Thursday, they organised a protest march that led to clashes with police when some of the protesters tried to block a train carrying phosphate.
 
Despite being home to one of the world’s largest phosphate deposits, the region’s unemployment rate is more than 40%, according to a study by the Centre for Economic Studies of the Arab Institute of Business Managers. More than 62% of Gafsa college graduates are unemployed.
 
Photos from the march organised Thursday by unemployed college graduates in the city of Metlaoui.
Contributors

“The Phosphate Company has not hired a single college graduate in the last three years”

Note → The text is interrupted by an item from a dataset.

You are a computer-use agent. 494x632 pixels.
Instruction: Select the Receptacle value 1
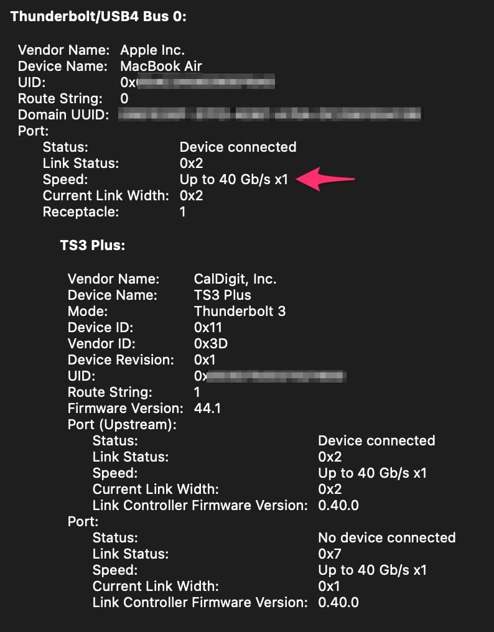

Hamza Jeffel lives in Metlaoui. He received a master’s degree in mathematics in 2007 but is jobless.
  
We marched in a calm and orderly fashion, but when we arrived at the railroad tracks in the Magroun neighbourhood, a group of youths rushed a phosphate cargo train to block its path and began to throw small rocks at the conductor. The police didn’t make any distinction between the orderly protesters and the unruly youths, they just went after everyone.
 
The police dispersed protesters in Magroun as some of them tried to block a train from the Phosphate Company.
 
We organised this march to ask the Phosphate Company and the minerals transportation company to begin recruiting young professionals, because they have not hired a single college graduate in the last three years. These companies have been promising jobs for months, but have not followed through.

In addition, the protesters called for the Gafsa horticultural company to more rapidly announce the results of their recruiting process launched last March to hire 1,200 employees, including 114 college graduates. The Gafsa Wali [governor] announced Thursday on television that the results of this process will be published on July 15. But he did not say when the Gafsa Phosphate Company or the minerals transportation company would start recruiting.
 
 
The Gafsa region, which has the highest unemployment rate in the country, has been marginalised since the end of the Ben Ali era. We suggest as a potential and temporary solution that the Phosphate Company carry out its recruiting process at a regional level, as opposed to continuing its practice of recruiting at the national level. We also suggest that a fraction of their profits should be used for regional development. There is only one industry here, and the authorities could use part of these funds to improve infrastructure — repair roads, public lighting, etc. — and invest in order to create jobs.

A delegation of unemployed college graduates have travelled to Tunis to meet with the CEO of the Phosphate Company. We hope these negotiations will be productive.